A l’initiative des femmes cdH et avec le soutien du Conseil des femmes francophones de Belgique (CFFB), des organisations rassemblées au sein de Synergie Wallonie pour l’égalité entre les femmes et les hommes ainsi que JUMP, nous vous demandons de veiller à une approche équilibrée de la pénibilité du travail, qui intègre la dimension du sexe : selon le Conseil de l’Egalité des chances entre hommes et femmes, la reconnaissance actuelle des métiers lourds et des maladies professionnelles est effectivement discriminatoire envers les femmes. Nous vous demandons dès lors de tenir compte de l’avis n°149 du 13 novembre 2015 du bureau de ce Conseil.

En effet, la définition des « métiers lourds » s’applique essentiellement aux métiers physiques et masculins. Les exemples retenus, dans un rapport de la Confédération européenne des syndicats, sont les chauffeurs de bus, les travailleurs des centres de distribution, des fonderies, de la transformation de la viande… Bref, la pénibilité ne correspond pas aux secteurs avec surreprésentation de femmes : les employé-e-s du nettoyage, les caissières, les métiers des soins aux personnes, etc. Dans le secteur privé, la notion de « métier lourd » est définie en fonction de critères liés à la répartition du temps de travail (travail en équipes successives, en services interrompus ou avec des prestations de nuit).

Contrairement à d’autres réglementations (Finlande, Pologne), notre législation ne fait pas référence à des critères de charge psychique. À côté de la charge psychosociale, les femmes cdH, Synergie Wallonie et JUMP, avec le soutien du CFFB, demandent que l’accumulation de conditions inadaptées au bien-être entre en ligne de compte : le cas typique pourrait être celui de la travailleuse dans un grand magasin qui éprouve des difficultés physiques liées au soulèvement régulier de petites charges (en cas de tendinite, par exemple), la précarité de la situation de travail (contrats courts, intérim…), des difficultés psychosociales dues au type de travail, etc. Selon une étude de la KULeuven, le critère de « qualité » a permis de regrouper le travail en 7 niveaux, de « travail de qualité » à « travail indécent ».
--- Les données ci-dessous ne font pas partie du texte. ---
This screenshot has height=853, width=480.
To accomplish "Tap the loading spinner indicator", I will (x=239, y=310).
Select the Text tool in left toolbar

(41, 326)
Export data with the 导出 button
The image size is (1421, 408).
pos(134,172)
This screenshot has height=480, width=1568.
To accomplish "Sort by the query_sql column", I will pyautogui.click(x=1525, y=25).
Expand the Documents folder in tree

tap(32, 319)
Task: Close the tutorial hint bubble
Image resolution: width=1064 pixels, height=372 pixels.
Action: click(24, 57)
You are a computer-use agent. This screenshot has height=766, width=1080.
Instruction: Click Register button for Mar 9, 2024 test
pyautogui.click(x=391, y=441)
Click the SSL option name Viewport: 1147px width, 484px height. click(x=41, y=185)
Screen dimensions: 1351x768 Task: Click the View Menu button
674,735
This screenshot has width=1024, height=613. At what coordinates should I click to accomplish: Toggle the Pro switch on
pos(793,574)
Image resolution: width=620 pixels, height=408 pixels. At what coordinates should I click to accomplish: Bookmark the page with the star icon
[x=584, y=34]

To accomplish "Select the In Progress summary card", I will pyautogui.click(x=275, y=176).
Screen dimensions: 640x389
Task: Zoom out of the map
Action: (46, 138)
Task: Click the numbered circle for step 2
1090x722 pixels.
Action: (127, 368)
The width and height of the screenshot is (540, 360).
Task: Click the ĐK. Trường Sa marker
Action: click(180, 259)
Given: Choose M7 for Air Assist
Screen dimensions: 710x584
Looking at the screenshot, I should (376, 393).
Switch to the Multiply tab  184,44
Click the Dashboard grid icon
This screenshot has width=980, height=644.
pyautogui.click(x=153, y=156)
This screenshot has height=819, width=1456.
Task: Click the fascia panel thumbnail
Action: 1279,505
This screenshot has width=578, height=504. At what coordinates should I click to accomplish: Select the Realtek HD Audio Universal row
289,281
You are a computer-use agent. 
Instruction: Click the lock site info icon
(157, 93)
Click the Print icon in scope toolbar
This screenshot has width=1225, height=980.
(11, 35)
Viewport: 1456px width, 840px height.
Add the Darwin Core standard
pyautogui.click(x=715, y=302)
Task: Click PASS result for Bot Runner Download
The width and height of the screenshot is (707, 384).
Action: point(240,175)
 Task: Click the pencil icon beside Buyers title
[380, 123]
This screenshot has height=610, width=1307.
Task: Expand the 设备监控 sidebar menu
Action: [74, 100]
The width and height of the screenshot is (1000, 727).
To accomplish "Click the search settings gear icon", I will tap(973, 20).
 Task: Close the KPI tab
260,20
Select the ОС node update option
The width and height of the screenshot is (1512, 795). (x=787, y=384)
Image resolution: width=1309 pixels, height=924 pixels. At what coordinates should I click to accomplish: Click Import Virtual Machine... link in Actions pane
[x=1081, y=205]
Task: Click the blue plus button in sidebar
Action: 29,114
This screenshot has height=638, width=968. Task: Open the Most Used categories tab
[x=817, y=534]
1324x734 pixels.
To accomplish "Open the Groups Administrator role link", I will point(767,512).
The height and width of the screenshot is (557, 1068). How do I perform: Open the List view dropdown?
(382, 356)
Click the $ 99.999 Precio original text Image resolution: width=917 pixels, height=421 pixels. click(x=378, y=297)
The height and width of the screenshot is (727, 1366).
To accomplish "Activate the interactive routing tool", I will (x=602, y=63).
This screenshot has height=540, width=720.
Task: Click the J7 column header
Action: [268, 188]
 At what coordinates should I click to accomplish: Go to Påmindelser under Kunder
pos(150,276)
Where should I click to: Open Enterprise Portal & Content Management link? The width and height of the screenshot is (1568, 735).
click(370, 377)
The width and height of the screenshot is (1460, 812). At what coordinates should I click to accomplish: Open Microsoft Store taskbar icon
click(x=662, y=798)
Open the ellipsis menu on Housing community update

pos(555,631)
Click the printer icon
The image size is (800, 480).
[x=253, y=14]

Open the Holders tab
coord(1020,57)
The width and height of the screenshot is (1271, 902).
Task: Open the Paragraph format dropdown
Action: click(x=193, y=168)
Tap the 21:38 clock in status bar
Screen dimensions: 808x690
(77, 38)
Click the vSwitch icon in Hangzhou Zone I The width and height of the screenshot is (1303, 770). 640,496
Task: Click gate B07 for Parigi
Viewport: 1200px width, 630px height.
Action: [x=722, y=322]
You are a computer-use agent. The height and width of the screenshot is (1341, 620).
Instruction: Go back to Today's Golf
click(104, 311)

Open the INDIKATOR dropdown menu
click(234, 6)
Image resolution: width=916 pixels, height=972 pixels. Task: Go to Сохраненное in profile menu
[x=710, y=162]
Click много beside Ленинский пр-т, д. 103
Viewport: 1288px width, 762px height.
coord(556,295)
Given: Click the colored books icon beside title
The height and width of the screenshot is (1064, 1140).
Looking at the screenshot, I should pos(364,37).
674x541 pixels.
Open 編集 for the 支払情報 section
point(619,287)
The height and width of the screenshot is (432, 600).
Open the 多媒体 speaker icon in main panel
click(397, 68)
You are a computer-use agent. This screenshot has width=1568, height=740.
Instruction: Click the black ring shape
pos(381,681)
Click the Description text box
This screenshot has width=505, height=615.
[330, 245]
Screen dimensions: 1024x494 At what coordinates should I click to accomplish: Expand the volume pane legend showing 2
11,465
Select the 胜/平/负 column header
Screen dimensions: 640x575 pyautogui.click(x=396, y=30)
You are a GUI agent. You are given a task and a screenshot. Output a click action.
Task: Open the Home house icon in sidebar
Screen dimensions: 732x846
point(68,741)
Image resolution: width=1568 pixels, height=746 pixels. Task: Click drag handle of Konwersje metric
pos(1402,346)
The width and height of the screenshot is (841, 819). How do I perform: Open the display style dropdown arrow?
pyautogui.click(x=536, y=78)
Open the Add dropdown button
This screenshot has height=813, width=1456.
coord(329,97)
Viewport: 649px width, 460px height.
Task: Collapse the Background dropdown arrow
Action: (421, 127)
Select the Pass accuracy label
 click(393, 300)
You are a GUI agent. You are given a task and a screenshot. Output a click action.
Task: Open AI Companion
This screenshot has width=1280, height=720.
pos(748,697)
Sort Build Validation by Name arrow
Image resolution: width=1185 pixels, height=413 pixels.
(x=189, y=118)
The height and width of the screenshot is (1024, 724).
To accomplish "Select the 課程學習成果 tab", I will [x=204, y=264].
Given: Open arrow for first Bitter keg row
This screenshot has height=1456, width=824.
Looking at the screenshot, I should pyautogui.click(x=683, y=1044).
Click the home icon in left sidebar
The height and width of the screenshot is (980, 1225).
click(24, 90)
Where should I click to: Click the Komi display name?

Il apparaît que les femmes sont surreprésentées dans 3 catégories de travail mal cotées : le travail à perspectives de carrière limitées (60% de femmes), le travail exigeant émotionnellement (60%) et le travail indécent (55%). L’analyse des maladies professionnelles se révèle aussi déséquilibrée. Selon le site du Fonds des maladies professionnelles, il y a 6 groupes dans la liste définie: maladies causées par des agents chimiques, de la peau, pulmonaires, infectieuses, causées par des agents physiques, autres. En outre, d’autres maladies peuvent être reconnues sous certaines conditions. C’est le système dit de la « liste ouverte » : la victime doit prouver que la cause directe et déterminante de sa maladie est liée à son travail. Or, que constate-t-on ? Selon les rapports du Conseil de l’égalité des chances entre hommes et femmes et du chercheur Laurent Vogel (2011), l’importante sous-représentation des femmes « ne semble pas être justifiée par des circonstances objectives concernant leurs conditions de travail ». La liste des maladies reconnues correspond à nouveau davantage à des emplois masculins dans des industries traditionnelles qu’à la réalité du travail contemporain.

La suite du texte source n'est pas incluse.